The Night Before(46)



“Laura…” Jonathan Fielding stands behind me. I feel his hand on my shoulder. And I stop. I stop looking for my phone. I stop looking for a way to leave.

My body moves back until it touches his. It is disconnected now. It doesn’t listen as I remind it of the things that are wrong.

“Shhh…” he whispers. “It’s all right. Catch your breath. Your phone is dead, remember?”

A chill races through me. His voice is soft, but his words … are they ominous? Is he trying to remind me that I am helpless now, trapped between the counter and his body? The door on the other side. Another hand touches another shoulder and suddenly no part of me is free.

We have different phones. Different chargers. It’s already been discussed and acknowledged that I can’t do anything until I get back to Rosie’s. The chill morphs into a heat wave.

And I like the heat.

“Do you want me to get you home?” he says then, but he might as well ask a child to put down an ice cream cone.

“It was a black Chevy Impala,” I say. Suddenly I need to finish the story. I need to know why he’s been asking me to tell it, and if he knows the ending, maybe the truth will reveal itself. He’ll have no further need to pull it out of me.

I have to know what this is. From ignorance comes insanity. And he seems so real to me, this man. I have been observing him. Listening with such care, making my list, those little things that seem wrong. But there are so many things that seem right.

“I used to tease him about his car because it was an old man’s car. His father gave it to him when he upgraded to a Lexus, so it was, actually just that. An old man’s car.”

Jonathan’s arms grow tighter around me, locking together in front of my chest. I can feel every inch of him now. The metal buckle of his belt against the small of my back. The front of his thighs pressing into the back of mine. His chest running up my back, so warm and strong.

He whispers again. “You don’t have to do this.”

But I don’t stop.

“I’d been there with him before—in the back of that car. Many times. And many times he had asked me. Many times he’d pulled me just a little closer to that point they warned us about in school.”

I laugh then, and when I do, I realize I’ve been crying. The tears that come find old tracks down my face.

“Sex Ed…” he says, laughing as well. “The point of no return.” He says this in a deep, mocking voice and I feel his body move with the laughter that rolls from his belly.

“Exactly,” I say. I don’t know why I’m laughing as hard as I am. It’s not funny. A few more words and a boy will be dead. But the sadness seeps out of every seam.

“I remember being scared. And I remember being excited. I was seventeen. Already late to the party. No one would have cared and at least it would have been over, you know? All the anxiety and anticipation … I think the only reason I waited that long was because of him. It was all I had left that I hadn’t given him.”

I think carefully about what to say next. The words that line up are not the ones I want him to hear. It felt like this … just like this.

There is heat between us. Tension. One hand strays until it reaches my stomach. His lips find my neck.

I feel him melting.

“And then we were there, in the car, and everything else—the other girl, the way he’d been all summer, my sister’s warnings—it was all on the outside. All the noise, shut out of our world. I remember the quiet when the door closed. Just the sound of us.”

I quiet myself then, and listen to the same sound. The sound of us. Breathe in. Breathe out. A hand over silk. Another hand over starched cotton. A sigh.

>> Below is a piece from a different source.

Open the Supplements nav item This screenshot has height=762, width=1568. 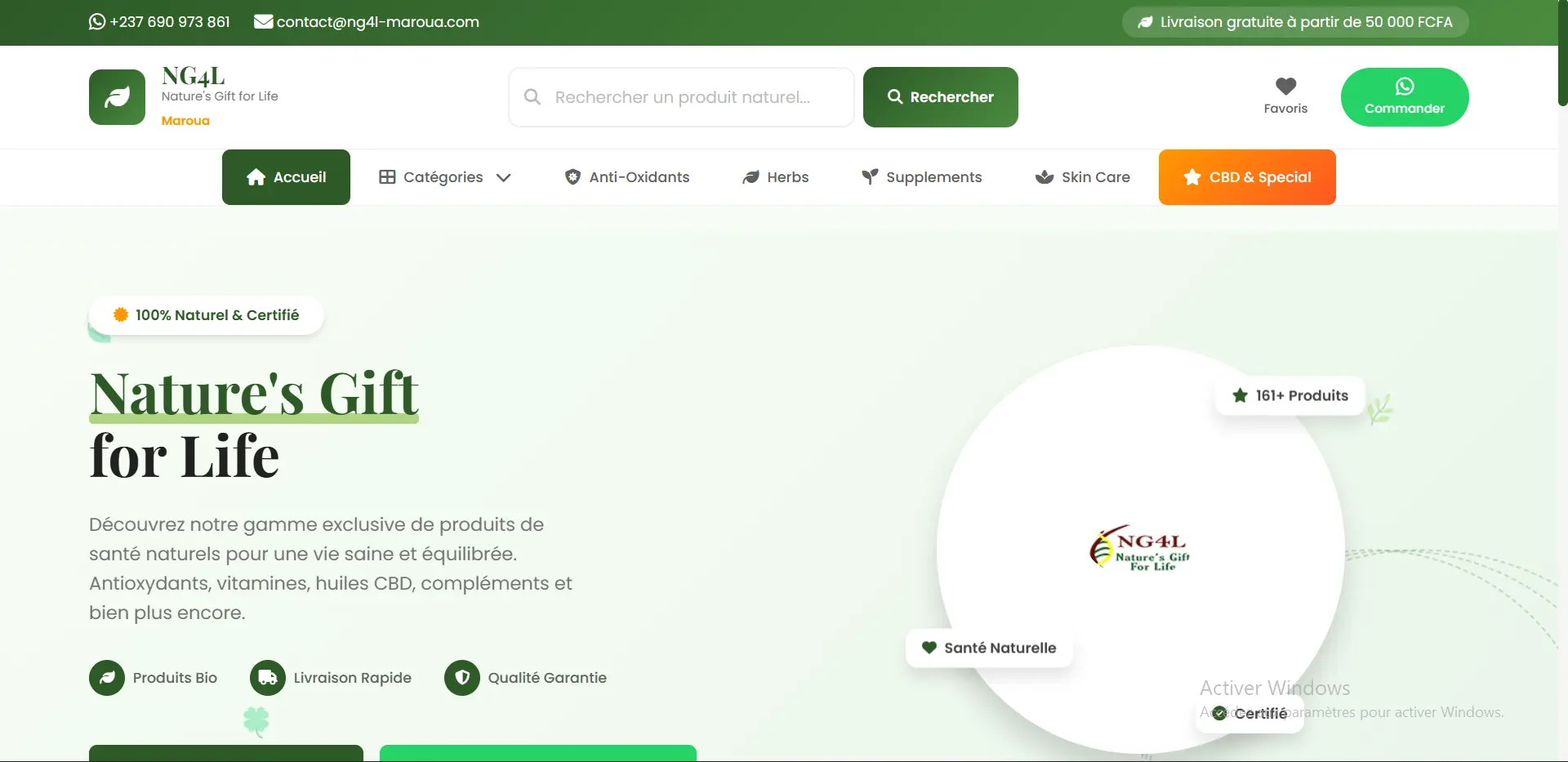click(x=922, y=177)
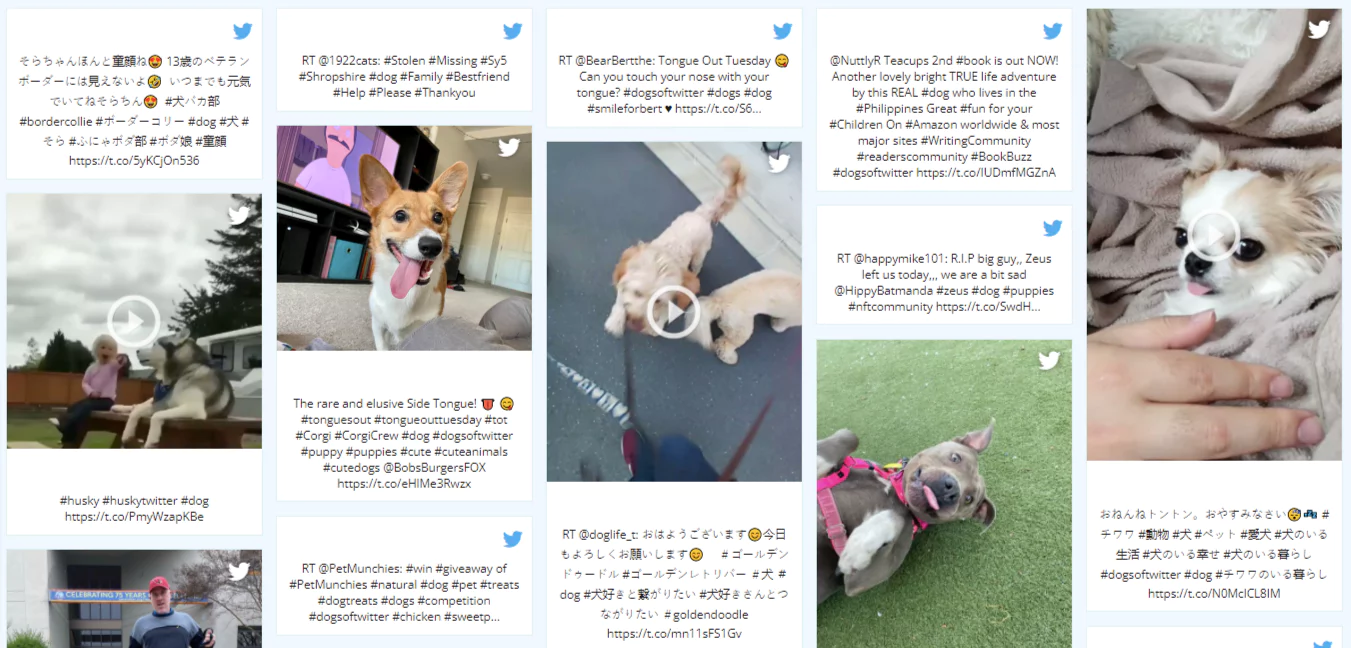Viewport: 1351px width, 648px height.
Task: Click Twitter icon on happymike101 Zeus tweet
Action: [x=1052, y=228]
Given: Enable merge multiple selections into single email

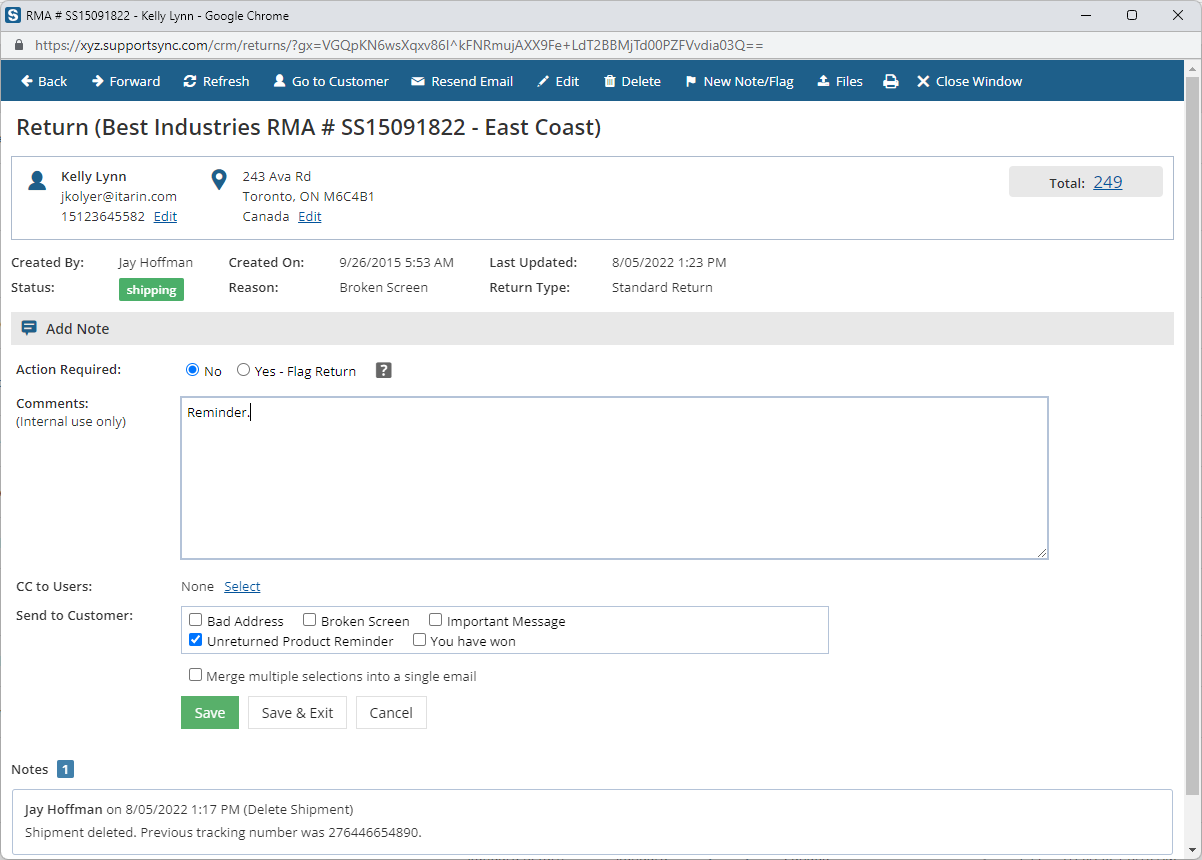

“You really don’t have to tell me.…”

“My intentions were good. I was going to test him—see if he would really go through with it, our first time together in that car, at a party we both wanted to get back to, and with that girl waiting for him. And if he didn’t stop, then I would be the one to pull away, to tell him he was an asshole and end things for good.”

I rest the back of my head against Jonathan’s chest and close my eyes.

“I think maybe it was just an excuse. Permission I gave myself to be in that car with him, to let things go too far. Part of me wasn’t ready to let go. Part of me still believed that I could … I don’t know, break through, maybe. It made no sense to me, why he would keep coming back if he really felt nothing.”

The memories spring from hiding, the months of analyzing his every move, his every word. Rationalizations. Justifications. Advice from my friends. Maybe this, maybe that. I wish I’d met Dr. Brody sooner. I wish someone had told me the truth.

It’s an illusion. He’s never going to love you.

But then I also wish I had never met Dr. Brody. I wish I still had my illusions. Nothing has filled the empty space they left behind.

Jonathan slips his arms away. He takes a step back, leans against the refrigerator door. I turn around to face him.

“What?” I ask.

“I don’t want to get carried away. I’m very attracted to you, but we’ve just met.”

My mind twists with this new information. It would have been so easy. But he’s pulled back.

“I’m not seventeen anymore,” I say.

“I know that. I’m just trying to be respectful. It sounds like you’ve had some bad experiences and I don’t want to be one of them.”